On the other hand: this is a fairy tale, and fairy tales tend to be grim, at least the good ones. And the Wicked Witch is not just wicked, but rather twisted in her unrelenting love to her mother and former boyfriend. There is Dickens the neighbourhood “boy” (how old is he anyway? 17? 45?) with considerable parts of his brains missing after some apparently thorough surgery. But that surgery now allows him to be a match for the girl that enters his life with abundant fantasy, a high-pitched giggle and an unstoppable urge for adventure.

There are the decapitated Barbie dolls that can be quite nasty best friends, but are capable of honest emotions (terror, in this case) when being threatened with being entombed in a human stomach for all eternity. And there is Jeliza-Rose, the gorgeous heroine of this story, who dreams it all up or at least fills the gaps in her reality with dreams of almost Terry-Gilliam-like richness and absurdity. Ah yes, that’s because it is Gilliam who uses every opportunity to surround her world that could not be more desperate and depressing with all the ingredients that allow especially young kids to turn an unpleasant reality on its head and create a world of imagination on the ruins of all those shattered dreams the parents have promised. Jodelle Ferland plays this magnificently, with great innocence role-playing her annoying (and dead) mother, engaging with whatever is around her, including very unpleasant developments in her new family setting after she moves to a new countryside home together with her Dude-ish junkie father.

The film is flawed, no doubt.

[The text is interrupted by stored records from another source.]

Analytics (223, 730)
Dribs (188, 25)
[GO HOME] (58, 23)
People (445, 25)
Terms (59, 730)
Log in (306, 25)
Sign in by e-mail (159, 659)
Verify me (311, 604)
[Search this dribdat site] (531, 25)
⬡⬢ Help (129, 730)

There are moments where you wonder how much of the film had to land on the cutting-room floor because of contractual obligations (it cannot be coincidence that it is exactly 120 minutes long, and that there are odd jumps in the plot). There are moments where you would expect a cut to a somehow more richly illustrated setting than what you get, and the thought of budget constraints crosses the mind.

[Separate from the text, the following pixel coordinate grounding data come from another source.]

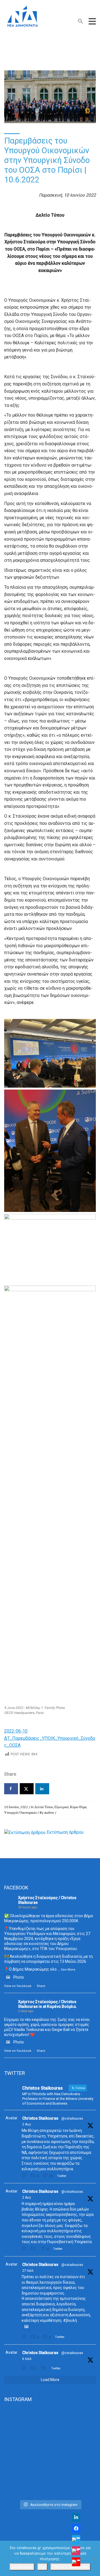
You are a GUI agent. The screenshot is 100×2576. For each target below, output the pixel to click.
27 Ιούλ (28, 2271)
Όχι (42, 2567)
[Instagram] (76, 2550)
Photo (18, 1977)
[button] (80, 22)
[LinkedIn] (76, 2517)
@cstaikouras (72, 2118)
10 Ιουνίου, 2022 (16, 1807)
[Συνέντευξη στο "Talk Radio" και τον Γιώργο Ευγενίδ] (50, 2490)
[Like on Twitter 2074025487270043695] (45, 2368)
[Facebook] (76, 2528)
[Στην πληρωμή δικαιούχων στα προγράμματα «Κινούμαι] (50, 2432)
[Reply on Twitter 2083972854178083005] (24, 2175)
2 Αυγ (26, 2124)
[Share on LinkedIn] (42, 1788)
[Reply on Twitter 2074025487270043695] (24, 2368)
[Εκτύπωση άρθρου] (25, 1832)
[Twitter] (76, 2539)
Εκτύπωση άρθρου (65, 1832)
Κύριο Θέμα (78, 1807)
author (49, 1812)
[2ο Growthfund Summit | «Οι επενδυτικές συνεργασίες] (50, 2470)
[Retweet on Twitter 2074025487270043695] (34, 2368)
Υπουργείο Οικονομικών (20, 1812)
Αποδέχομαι (22, 2567)
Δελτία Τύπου (43, 1807)
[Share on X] (27, 1788)
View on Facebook (17, 1986)
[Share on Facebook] (11, 1788)
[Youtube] (76, 2561)
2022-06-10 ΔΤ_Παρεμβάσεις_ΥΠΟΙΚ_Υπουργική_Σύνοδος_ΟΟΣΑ (49, 1738)
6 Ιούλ (27, 2359)
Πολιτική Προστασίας (70, 2567)
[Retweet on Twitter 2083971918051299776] (34, 2249)
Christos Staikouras (40, 2118)
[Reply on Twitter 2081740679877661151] (24, 2337)
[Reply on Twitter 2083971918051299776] (24, 2249)
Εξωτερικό (61, 1807)
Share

But despite all that, it is a brilliant fantasy-fable-fairy-tale about the flexibility of a child’s mind, and a gorgeous-looking film at that. The grassy fields, the lonely house, and the underwater kingdom of the Monster Shark are all Terry Gilliam at his best, a feast for the eyes and for the brain. If, that is, the brain has retained enough of a child’s willingness to deal with whatever is thrown at it.